Decades have passed in-between Yennefer’s actions last episode and in “Of Banquets, Bastards and Burials” with only a throwaway line to explain it. Princess Pavetta is revealed to be pregnant at the end of the episode, only for us to cut to Ciri continuing to wander the forest. Seeds are established that would pay off later on in different series, but those seeds have already paid off in The Witcher. Mousesack (Adam Levy from Supergirl) meets with Geralt and decides to stay in Cintra to train Pavetta’s daughter-to-be, but it wasn’t until the show smash cut that scene with a man being thrown onto the ground by the Nilfgaardians that I made the connection that these two were meant to be the same character.
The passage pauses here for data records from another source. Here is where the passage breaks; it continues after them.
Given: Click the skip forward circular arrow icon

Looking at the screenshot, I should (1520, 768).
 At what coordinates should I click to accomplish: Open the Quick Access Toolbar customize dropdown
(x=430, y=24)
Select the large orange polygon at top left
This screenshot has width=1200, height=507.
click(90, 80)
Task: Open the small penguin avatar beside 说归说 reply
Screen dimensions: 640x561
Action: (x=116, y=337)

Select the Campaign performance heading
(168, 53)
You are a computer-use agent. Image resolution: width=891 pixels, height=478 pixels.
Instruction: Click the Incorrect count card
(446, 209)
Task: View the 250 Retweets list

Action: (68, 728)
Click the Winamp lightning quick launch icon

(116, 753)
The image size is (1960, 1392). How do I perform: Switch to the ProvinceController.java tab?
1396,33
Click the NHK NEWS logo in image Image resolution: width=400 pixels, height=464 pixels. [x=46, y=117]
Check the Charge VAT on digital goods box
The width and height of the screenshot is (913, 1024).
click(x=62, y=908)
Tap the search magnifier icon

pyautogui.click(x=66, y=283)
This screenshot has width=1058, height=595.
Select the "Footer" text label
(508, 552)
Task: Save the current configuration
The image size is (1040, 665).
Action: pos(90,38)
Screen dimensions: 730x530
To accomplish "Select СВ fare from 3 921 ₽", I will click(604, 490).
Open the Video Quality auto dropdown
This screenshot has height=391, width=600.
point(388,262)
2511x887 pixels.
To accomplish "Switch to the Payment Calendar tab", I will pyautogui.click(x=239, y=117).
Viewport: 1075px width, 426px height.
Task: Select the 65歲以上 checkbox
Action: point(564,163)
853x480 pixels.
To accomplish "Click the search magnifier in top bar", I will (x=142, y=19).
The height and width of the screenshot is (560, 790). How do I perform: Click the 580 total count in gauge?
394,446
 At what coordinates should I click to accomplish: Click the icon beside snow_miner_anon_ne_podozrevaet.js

From the research I’ve done regarding the novels, this was one of the more accurate retellings of the short stories, which begs the question of why it failed to be engaging. The only answer I can come up with is the show’s structure, where decades will pass in-between scenes, major events have already occurred that shouldn’t have occurred, and the audience is spoiled on the fate of several characters without any delicacy. Geralt’s plot feels redundant. And while Yennefer’s escape from an assassin is more thrilling by comparison, it loses its impact due to its questionable positioning in the show’s timeline. So I have to ask once again: What time is it? Furthermore, should I care what time it is?
Briefly looking ahead, it seems that the next few episodes will actually have our main characters slowly come together, which should finally help to deliver some well-deserved payoff. “Of Banquets, Bastards and Burials” had the potential to be a wonderful episode, but the show is sabotaging itself because of its structure, wonky timescale, and mishandled world-building.